Second, for younger-aged college students, we don’t have too much to worry about. Our immune systems are generally better than the elderly, the age group where most of the fatalities have occurred, and even those fatalities had compounding medical issues that worked in conjunction with the viral pneumonia. 

The US National Library of Medicine itself states “This immune senescence predisposes older adults to a higher risk of acute viral and bacterial infections. Moreover, the mortality rates of these infections are three times higher among elderly patients compared with younger adult patients.”

The fear of the disease mainly comes from its unknown nature, due to it being relatively new, as well as the long period where someone can be a carrier without knowing as the symptoms can take weeks to manifest. 

TIME posted a video with Professor Gabriel Leung of the University of Hong Kong, stating that around 44,000 people might be infected and not show symptoms and could spread the disease globally. 

The BBC has also posted a video showing that researchers, such as Professor Robin Shattock of the British Department of Infectious Disease, are already searching for a vaccine.
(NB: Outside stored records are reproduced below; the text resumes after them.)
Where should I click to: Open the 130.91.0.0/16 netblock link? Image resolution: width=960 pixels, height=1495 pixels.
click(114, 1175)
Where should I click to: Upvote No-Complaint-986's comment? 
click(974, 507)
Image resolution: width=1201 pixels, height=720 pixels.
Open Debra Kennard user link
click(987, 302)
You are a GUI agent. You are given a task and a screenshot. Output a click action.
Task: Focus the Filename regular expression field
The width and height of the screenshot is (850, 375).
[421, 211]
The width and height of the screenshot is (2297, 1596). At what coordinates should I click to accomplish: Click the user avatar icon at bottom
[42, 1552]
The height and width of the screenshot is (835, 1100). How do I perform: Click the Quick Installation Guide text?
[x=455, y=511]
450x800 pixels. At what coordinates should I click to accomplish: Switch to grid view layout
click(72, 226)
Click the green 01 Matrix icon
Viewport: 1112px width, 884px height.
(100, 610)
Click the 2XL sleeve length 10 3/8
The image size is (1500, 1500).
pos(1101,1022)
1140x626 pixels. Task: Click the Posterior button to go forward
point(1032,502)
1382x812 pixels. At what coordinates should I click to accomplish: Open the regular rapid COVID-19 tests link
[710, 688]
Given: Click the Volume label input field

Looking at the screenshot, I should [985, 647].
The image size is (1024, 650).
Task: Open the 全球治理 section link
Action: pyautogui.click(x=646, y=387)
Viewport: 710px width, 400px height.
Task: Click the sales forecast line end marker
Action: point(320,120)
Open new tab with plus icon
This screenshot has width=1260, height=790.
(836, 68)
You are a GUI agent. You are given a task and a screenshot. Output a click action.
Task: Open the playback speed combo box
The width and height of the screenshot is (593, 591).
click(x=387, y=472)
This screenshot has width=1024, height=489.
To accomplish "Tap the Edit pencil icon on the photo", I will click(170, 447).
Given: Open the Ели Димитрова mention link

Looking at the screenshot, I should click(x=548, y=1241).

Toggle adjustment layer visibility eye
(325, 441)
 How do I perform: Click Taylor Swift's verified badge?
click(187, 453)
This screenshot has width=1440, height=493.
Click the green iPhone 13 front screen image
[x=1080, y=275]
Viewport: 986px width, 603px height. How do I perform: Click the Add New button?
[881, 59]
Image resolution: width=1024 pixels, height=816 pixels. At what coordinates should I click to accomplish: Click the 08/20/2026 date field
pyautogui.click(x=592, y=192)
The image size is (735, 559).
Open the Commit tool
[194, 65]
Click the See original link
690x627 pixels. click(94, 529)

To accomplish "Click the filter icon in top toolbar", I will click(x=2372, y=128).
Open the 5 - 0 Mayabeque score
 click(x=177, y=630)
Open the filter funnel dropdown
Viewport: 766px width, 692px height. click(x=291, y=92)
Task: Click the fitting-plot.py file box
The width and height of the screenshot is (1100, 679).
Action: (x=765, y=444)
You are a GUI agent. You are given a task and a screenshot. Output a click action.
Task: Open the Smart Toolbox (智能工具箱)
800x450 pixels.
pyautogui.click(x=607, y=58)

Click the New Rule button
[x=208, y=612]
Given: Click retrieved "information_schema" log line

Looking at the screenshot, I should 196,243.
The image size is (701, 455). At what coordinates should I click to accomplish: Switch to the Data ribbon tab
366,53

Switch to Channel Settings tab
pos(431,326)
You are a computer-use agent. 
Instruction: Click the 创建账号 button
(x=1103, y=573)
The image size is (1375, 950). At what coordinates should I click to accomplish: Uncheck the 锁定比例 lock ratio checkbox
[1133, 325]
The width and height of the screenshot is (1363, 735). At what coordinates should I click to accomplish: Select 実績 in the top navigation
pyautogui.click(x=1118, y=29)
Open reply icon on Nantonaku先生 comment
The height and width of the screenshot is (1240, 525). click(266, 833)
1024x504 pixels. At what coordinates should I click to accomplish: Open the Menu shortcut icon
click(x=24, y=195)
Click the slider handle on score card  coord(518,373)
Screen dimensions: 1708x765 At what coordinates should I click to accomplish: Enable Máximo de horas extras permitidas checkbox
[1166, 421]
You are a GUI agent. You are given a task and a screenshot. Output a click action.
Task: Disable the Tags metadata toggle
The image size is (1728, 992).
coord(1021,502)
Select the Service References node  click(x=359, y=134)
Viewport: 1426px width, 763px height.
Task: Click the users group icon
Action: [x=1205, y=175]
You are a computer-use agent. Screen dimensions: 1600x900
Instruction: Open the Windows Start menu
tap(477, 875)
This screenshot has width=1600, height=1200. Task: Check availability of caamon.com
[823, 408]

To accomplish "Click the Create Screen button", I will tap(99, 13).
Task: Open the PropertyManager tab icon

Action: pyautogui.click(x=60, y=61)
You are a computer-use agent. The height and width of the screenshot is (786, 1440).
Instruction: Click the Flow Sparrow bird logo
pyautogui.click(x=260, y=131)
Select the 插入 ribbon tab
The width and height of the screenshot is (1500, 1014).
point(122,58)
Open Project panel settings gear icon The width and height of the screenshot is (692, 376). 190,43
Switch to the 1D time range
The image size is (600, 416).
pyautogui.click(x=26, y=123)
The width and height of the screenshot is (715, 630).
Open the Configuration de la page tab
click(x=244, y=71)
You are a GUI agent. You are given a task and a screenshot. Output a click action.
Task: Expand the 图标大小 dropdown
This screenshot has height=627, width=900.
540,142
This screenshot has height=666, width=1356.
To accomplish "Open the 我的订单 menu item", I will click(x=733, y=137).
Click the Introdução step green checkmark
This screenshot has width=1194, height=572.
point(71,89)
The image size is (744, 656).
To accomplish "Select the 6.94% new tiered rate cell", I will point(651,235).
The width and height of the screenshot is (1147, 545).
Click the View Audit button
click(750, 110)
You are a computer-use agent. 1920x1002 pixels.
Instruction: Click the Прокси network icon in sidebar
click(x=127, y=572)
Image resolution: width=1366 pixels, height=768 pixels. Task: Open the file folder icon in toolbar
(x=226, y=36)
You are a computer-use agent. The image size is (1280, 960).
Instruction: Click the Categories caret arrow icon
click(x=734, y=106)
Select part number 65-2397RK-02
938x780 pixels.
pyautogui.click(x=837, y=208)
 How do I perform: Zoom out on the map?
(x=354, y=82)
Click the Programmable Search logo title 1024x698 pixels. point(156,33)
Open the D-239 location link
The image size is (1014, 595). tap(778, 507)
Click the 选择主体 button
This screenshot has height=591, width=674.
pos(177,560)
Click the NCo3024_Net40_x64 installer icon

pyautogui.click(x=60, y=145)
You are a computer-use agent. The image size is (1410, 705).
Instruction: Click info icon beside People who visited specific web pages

Shattock expressed appreciation for the scientists in Wuhan who quickly shared the genetic sequence for the virus so that a vaccine could be developed to combat it. 

This is generally heartening, as even though Shattock did acknowledge it can take months for a vaccine to be properly prepared, there are plenty of healthcare professionals in the world actively working to stop the disease from spreading. 

For the time being, there is no purpose in panicking over something that could quickly be remedied, so we can rest easy until the disease is confirmed to be fatal and widespread; then we can start panicking. 

Ethan is a freshman Secondary Education English major and a contributing writer for The Voice.